(Stored data)
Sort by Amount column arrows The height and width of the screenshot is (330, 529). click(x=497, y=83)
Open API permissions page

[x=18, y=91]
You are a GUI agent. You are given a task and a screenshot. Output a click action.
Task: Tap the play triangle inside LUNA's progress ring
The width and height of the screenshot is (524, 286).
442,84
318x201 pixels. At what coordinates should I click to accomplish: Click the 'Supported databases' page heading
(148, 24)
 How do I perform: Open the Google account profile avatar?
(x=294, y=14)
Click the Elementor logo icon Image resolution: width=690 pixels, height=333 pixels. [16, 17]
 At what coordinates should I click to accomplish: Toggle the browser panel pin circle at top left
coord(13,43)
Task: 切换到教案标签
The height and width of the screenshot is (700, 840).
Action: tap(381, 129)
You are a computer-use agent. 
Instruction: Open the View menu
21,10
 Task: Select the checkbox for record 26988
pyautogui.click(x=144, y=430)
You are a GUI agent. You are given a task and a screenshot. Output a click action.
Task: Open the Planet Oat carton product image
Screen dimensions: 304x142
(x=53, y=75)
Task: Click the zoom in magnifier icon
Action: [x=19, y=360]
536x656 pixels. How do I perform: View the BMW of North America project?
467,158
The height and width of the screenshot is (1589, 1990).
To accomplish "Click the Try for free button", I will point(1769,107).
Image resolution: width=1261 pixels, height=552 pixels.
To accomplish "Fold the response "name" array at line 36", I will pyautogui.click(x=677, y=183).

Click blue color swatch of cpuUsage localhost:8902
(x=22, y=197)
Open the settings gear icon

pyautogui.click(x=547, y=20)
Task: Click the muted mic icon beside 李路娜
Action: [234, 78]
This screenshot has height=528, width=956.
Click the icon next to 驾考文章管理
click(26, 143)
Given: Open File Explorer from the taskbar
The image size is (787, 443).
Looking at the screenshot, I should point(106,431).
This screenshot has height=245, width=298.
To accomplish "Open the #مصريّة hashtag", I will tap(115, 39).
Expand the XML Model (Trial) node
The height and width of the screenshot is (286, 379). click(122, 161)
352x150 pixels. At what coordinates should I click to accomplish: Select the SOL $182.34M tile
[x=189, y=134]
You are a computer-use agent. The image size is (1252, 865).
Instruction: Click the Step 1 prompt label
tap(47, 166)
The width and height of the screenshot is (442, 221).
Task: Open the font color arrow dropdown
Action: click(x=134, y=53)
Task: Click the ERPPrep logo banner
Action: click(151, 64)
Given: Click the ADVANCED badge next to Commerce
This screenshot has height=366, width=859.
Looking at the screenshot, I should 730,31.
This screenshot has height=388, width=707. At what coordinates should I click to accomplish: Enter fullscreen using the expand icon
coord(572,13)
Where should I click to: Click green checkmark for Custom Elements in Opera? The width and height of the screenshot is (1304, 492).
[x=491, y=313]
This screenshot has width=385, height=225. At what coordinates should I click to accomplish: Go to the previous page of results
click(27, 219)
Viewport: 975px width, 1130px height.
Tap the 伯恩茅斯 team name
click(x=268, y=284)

- [Task item] All lines of the entries containing the string "resolution" must be shown in full.

- [Response for this exercise]
Click the Elementor logo icon Image resolution: width=690 pixels, height=333 pixels. [16, 17]
Image resolution: width=1261 pixels, height=552 pixels.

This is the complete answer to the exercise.